====== AVAILABLE DATA ======
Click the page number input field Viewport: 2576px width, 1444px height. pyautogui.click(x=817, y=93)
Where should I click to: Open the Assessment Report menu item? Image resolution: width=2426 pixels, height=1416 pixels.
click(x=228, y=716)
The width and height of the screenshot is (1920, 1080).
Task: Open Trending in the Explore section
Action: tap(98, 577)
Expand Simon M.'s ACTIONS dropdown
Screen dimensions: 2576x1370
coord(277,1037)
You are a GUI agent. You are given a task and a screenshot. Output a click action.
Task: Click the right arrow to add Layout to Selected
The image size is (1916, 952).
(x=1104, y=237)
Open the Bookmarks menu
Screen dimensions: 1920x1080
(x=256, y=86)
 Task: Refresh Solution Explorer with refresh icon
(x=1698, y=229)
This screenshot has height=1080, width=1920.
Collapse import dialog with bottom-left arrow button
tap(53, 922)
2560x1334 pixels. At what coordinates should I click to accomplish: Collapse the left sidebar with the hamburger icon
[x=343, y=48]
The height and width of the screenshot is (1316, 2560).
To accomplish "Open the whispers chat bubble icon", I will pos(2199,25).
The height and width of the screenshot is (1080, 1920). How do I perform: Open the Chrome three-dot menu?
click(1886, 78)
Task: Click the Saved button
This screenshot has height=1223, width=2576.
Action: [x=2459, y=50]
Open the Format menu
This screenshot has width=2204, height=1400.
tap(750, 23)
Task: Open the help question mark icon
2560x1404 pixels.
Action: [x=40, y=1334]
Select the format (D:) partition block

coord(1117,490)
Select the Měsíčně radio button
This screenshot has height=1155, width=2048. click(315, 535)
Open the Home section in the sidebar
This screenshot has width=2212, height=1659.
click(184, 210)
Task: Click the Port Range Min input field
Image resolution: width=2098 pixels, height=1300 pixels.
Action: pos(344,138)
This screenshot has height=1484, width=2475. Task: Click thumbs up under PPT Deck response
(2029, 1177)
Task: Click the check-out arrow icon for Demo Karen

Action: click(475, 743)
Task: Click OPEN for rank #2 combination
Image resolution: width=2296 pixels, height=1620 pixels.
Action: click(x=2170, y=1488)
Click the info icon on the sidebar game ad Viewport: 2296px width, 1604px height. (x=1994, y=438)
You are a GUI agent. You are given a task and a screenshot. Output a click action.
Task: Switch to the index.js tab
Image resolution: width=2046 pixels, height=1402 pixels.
======
▶ TASK PROMPT
Among the records above, repeat exactly the line with "Task: Click the check-out", the line with "Click the info", and every line in between, and only those.

▶ EXERCISE SOLUTION
Task: Click the check-out arrow icon for Demo Karen

Action: click(475, 743)
Task: Click OPEN for rank #2 combination
Image resolution: width=2296 pixels, height=1620 pixels.
Action: click(x=2170, y=1488)
Click the info icon on the sidebar game ad Viewport: 2296px width, 1604px height. (x=1994, y=438)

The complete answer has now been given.